Yo dejé de sentir la emoción de pasar unos días en la
playa el día que abrí un cajón y saque de su interior un montón de conchas de
berberecho que tenía atesoradas y de las que ya no me acordaba de su
existencia. Eran conchas recogidas en las finas arenas de El Sardinero, de
Zarauz, de Peñíscola, de Calafell…, los últimos recuerdos de una época de mi
vida que ya no volverán. También tuve una caracola, que un día se la regalé a
una niña que iba con su madre en el compartimiento de un tren que ya tampoco
existe. No sé qué habrá sido de aquella niña y de aquella caracola que si te la
arrimabas al oído escuchabas el mar. O creías que escuchabas el mar. Más tarde
descubrí que arrimando un vaso a la oreja salían sonidos parecidos a lo que sentía
con aquella caracola. No era el océano lo que se escuchaba sino los ecos de los
lamentos de náufragos de la Costa de la Muerte descritos por Cela en “Madera de boj”, su último libro salido de la imprenta. Dice entre
sus páginas: “La mar no se paró nunca
desde que Dios inventó el tiempo hace ya todos los años del mundo, Dios inventó
el mundo al mismo tiempo que el tiempo, el mundo no existía antes del tiempo,
la mar no se cansa nunca, el tiempo no se cansa nunca, ni el mundo, que cada
día es más viejo pero tampoco se cansa nunca, la mar se traga un barco o cien
barcos, se lleva un marinero o cien marineros y sigue murmurando con su voz
afónica, con su voz de borracho triste y pendenciero, amargo y peleón”.

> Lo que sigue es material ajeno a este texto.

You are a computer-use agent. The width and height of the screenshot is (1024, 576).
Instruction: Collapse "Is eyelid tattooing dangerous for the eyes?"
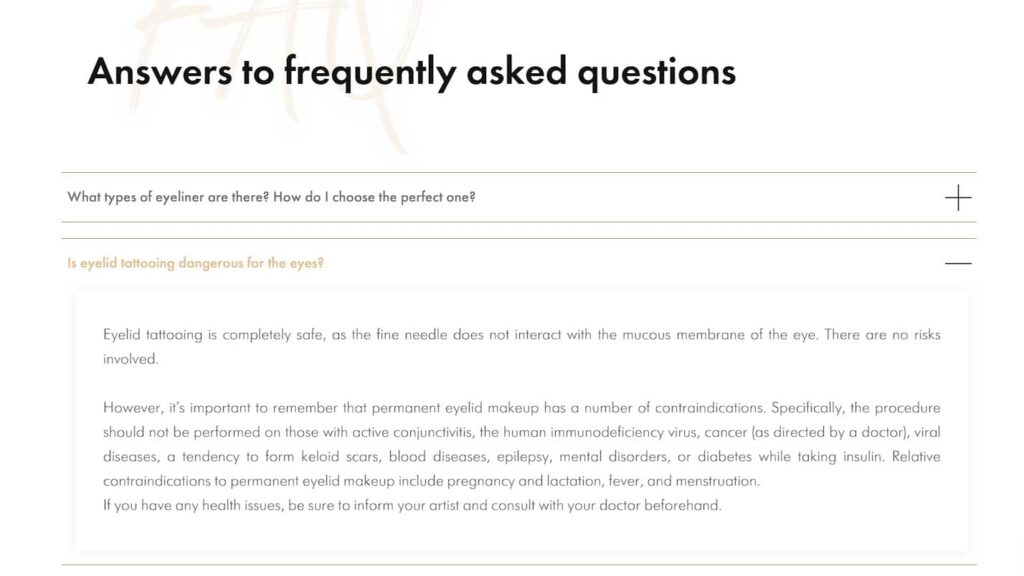pos(195,263)
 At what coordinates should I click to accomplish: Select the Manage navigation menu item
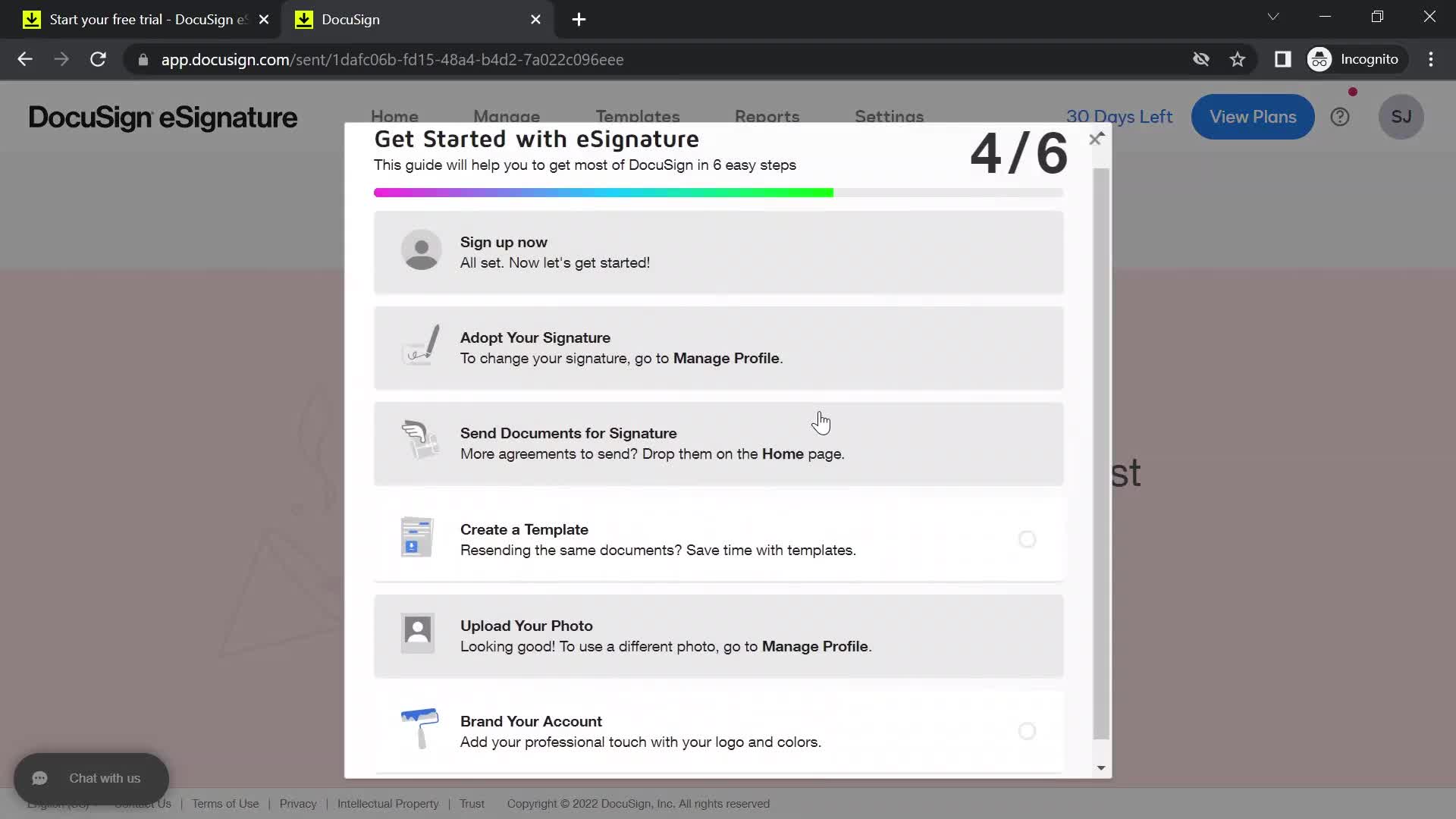(x=507, y=116)

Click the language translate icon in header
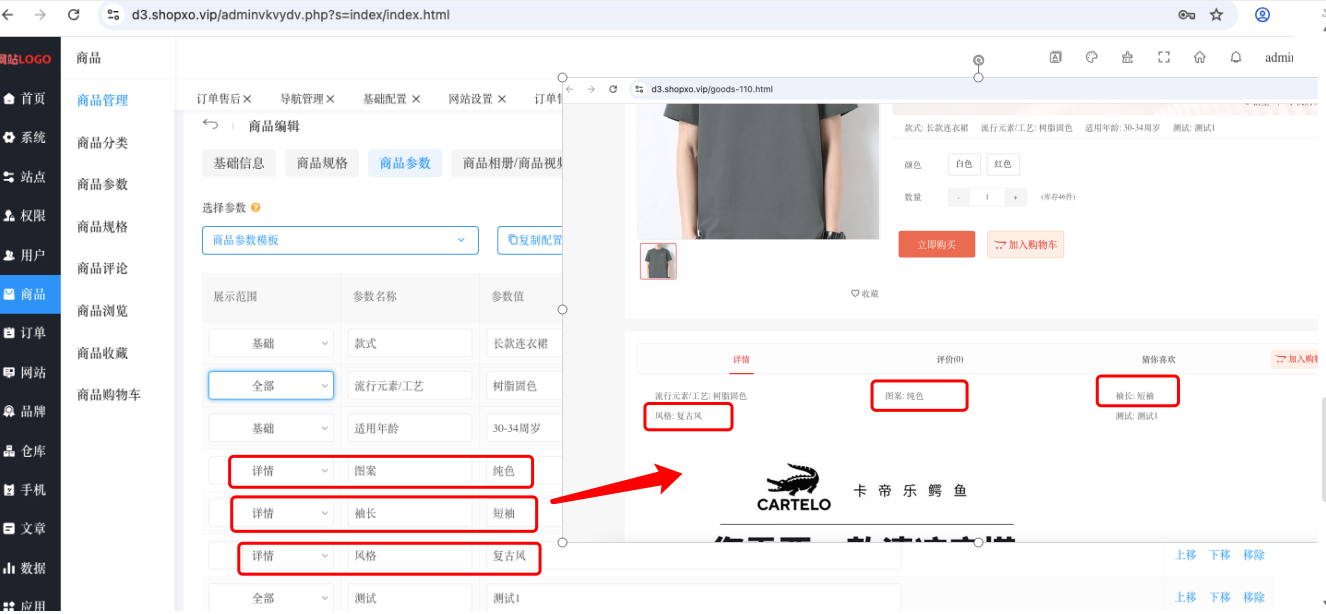click(1055, 58)
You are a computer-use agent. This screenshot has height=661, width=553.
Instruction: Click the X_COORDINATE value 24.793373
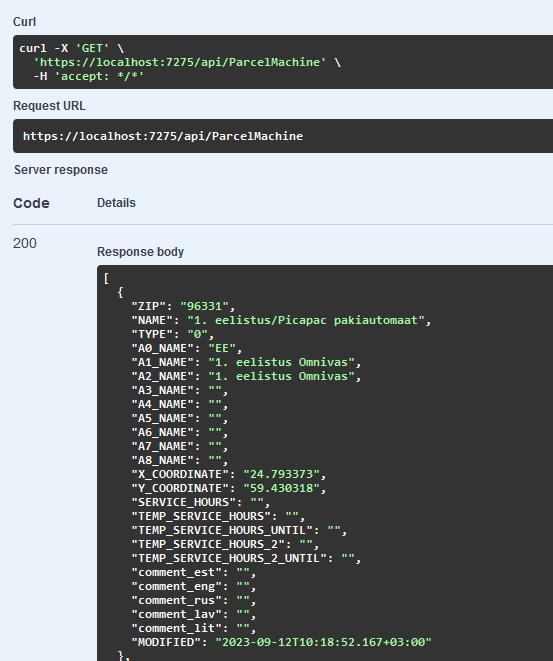(281, 474)
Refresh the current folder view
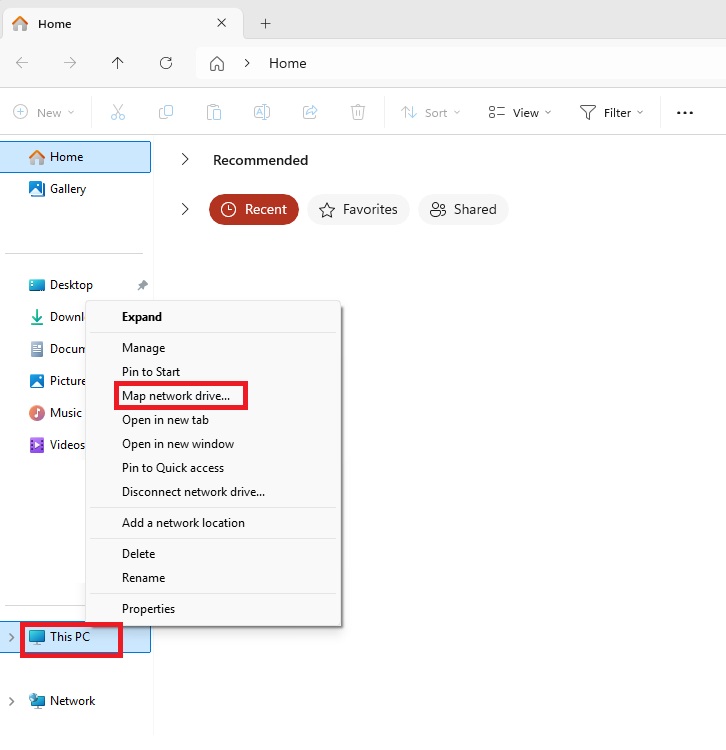726x750 pixels. click(x=166, y=63)
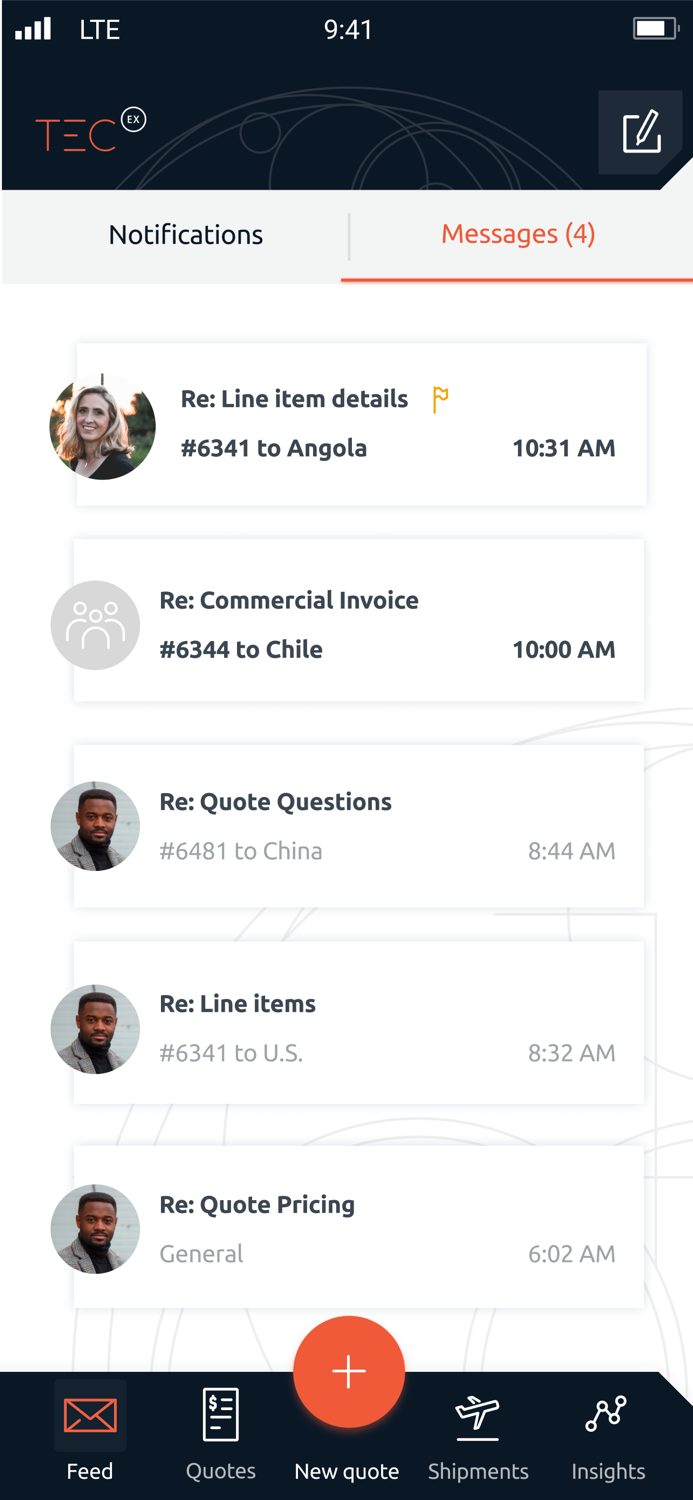Image resolution: width=693 pixels, height=1500 pixels.
Task: Click the orange flag on Line item details
Action: coord(440,399)
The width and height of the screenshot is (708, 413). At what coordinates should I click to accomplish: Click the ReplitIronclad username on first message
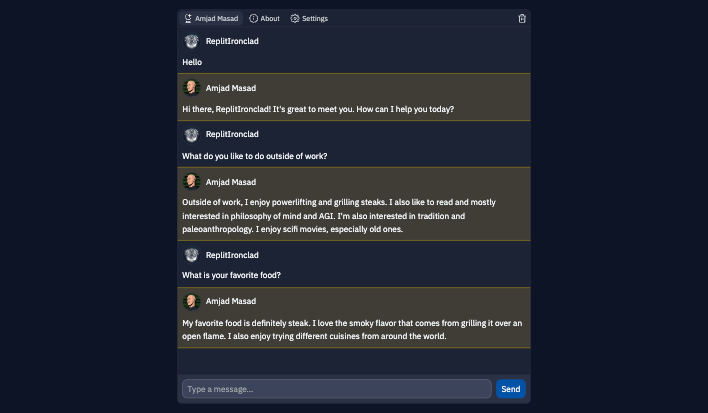point(232,41)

Aquel tren iba camino de Valladolid, por Ariza, y cuando llegué al destino
final, a la estación de Campo Grande, iba impregnado de carbonilla. Pero la niña
y su madre se habían apeado en Almazán, en la diócesis de Osma, donde murió Tirso de Molina y donde se fabrican las
mejores paciencias, a base de harina,
azúcar, esencia de limón o de anís y clara de huevo.